→ **Task goal**
Return the forum excerpt below about renting through an agent, word for word and in full.

I would imagine that most people would happily pay an agent to do it and not venture anywhere near a private rental and all the extra work

Jo xxx


----------



## xabiaxica (Jun 23, 2009)

jojo said:


> Of course there is the other side of the coin, not all owners of properties want to go through the hassle of showing folk around their houses - not only are alot of the potential tenants going to be foreign so its difficult to understand or negotiate, but there are going to be a significant number of "no shows" and you really dont know who's going to turn up??!!
> 
> I would imagine that most people would happily pay an agent to do it and not venture anywhere near a private rental and all the extra work
> 
> Jo xxx


we're using an agent this time - only because we've known them 7 years & it's a complicated deal

we are getting a discount on the agent fees though


----------



## jojo (Sep 20, 2007)

→ **Material provided**
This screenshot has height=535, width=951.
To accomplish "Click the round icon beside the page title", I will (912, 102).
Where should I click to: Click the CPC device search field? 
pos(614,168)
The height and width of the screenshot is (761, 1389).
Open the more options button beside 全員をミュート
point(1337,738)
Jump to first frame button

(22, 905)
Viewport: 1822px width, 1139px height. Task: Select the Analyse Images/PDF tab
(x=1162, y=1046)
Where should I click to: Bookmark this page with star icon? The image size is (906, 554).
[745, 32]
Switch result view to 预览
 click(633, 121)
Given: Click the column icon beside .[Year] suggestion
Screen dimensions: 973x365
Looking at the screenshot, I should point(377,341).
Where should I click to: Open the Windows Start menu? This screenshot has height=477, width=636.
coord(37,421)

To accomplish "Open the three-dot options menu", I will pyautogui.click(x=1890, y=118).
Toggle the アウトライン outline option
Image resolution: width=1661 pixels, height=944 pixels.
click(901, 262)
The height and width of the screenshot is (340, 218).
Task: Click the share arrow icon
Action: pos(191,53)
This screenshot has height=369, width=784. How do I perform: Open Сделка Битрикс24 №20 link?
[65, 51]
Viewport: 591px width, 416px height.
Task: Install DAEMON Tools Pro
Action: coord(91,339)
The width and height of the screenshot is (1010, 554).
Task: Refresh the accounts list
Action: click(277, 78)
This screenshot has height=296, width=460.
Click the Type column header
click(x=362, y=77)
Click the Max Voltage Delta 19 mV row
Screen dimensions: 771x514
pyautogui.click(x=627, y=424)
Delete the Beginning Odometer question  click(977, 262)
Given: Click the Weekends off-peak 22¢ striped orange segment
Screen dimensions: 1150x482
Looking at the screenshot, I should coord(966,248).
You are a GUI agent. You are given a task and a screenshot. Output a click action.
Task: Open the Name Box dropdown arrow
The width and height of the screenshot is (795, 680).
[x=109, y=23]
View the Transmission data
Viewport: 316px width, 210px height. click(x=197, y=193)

→ **Written response**
I would imagine that most people would happily pay an agent to do it and not venture anywhere near a private rental and all the extra work

Jo xxx


----------



## xabiaxica (Jun 23, 2009)

jojo said:


> Of course there is the other side of the coin, not all owners of properties want to go through the hassle of showing folk around their houses - not only are alot of the potential tenants going to be foreign so its difficult to understand or negotiate, but there are going to be a significant number of "no shows" and you really dont know who's going to turn up??!!
> 
> I would imagine that most people would happily pay an agent to do it and not venture anywhere near a private rental and all the extra work
> 
> Jo xxx


we're using an agent this time - only because we've known them 7 years & it's a complicated deal

we are getting a discount on the agent fees though


----------



## jojo (Sep 20, 2007)